Censys:		https://censys.io/ipv4/151.80.74.167
Shodan:		https://www.shodan.io/host/151.80.74.167
IP Info:	http://ipinfo.io/151.80.74.167
BGP HE:		https://bgp.he.net/ip/151.80.74.167
IP Location:	https://www.iplocation.net/?query=151.80.74.167
  • Social media : when researching in social media platforms (not sure the API is the best way to do that), I find that saving everything from a social media account quickly is really helpful during an investigation (i.e. before Twitter deletes Russian trolls).

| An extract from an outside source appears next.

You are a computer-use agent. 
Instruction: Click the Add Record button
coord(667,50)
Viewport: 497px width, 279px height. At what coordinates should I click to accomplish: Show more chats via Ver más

Same idea with the screenshot command which take a screenshot of a website. For now, only Twitter and Telegram exists:
$ harpoon twitter -s realDonaldTrump > @realDonaldTrump
  • URL shorteners : I have also implemented commands for bit.ly and goo.gl url shorteners, the idea is to be able to get as much data as possible from the API:
$ harpoon bitly -H 2oh6Nrj
-------------------- Bit.ly Link infos -------------------
# INFO
Link: http://bit.ly/2oh6Nrj		Metrics: http://bit.ly/2oh6Nrj+
Expanded url: https://ooni.torproject.org/post/mining-ooni-data/
Creation Date: 2018-02-19 00:15:03
Aggregate link: http://bit.ly/2E6V2dF
2 bitly redirect to this url

# LINK  INFO
original_url: https://ooni.torproject.org/post/mining-ooni-data/
canonical_url: https://ooni.torproject.org/post/mining-ooni-data/
html_title: OONI - I have hands, how can I mine OONI data?
aggregate_link: http://bit.ly/2E6V2dF
indexed: 1519017306

# USERS
User: 2oh6Nrj
Invalid user!

# CLICKS
0 clicks on this link

# COUNTRIES

# REFERRERS
  • And then, there are other commands I implemented because I wanted to see what I could get with some APIs. For instance, there is a command for github to search in github repos, or pgp to search for keys. One command I like particularly is the cache command which check for the existence of a web page in different cache platforms.
$ harpoon cache https://citizenlab.ca/2016/11/parliament-keyboy/
Google: FOUND https://webcache.googleusercontent.com/search?q=cache%3Ahttps%3A%2F%2Fcitizenlab.ca%2F2016%2F11%2Fparliament-keyboy%2F&strip=0&num=1&vwsrc=1 (2018-02-05 20:02:18+00:00)
Yandex: FOUND https://hghltd.yandex.net/yandbtm?fmode=inject&url=https%3A%2F%2Fcitizenlab.ca%2F2016%2F11%2Fparliament-keyboy%2F&tld=ru&lang=en&la=1518660992&tm=1519019381&text=https%3A%2F%2Fcitizenlab.ca%2F2016%2F11%2Fparliament-keyboy%2F&l10n=ru&mime=html&sign=ef543d285bc848b89e51b5a654f7f6aa&keyno=0
Archive.is: NOT FOUND
Archive.org: FOUND
-2018-02-03 10:05:03: http://web.archive.org/web/20180203100503/https://citizenlab.ca/2016/11/parliament-keyboy/
Bing: FOUND http://cc.bingj.com/cache.aspx?d=5023416941477933&w=p_fS69zzGSfsYoCCryqQAHXJ09tpPdBB (2016-11-17 00:00:00)
  • Last but not least, the help commands gives (hopefully) detailed information on any command :
$ harpoon help ip
# IP

Gathers information on an IP address

Get information on an IP:

harpoon ip info 172.34.127.2
MaxMind: Located in None, United States
MaxMind: ASN21928, T-Mobile USA, Inc.
ASN 21928 - T-MOBILE-AS21928 - T-Mobile USA, Inc., US (range 172.32.0.0/11)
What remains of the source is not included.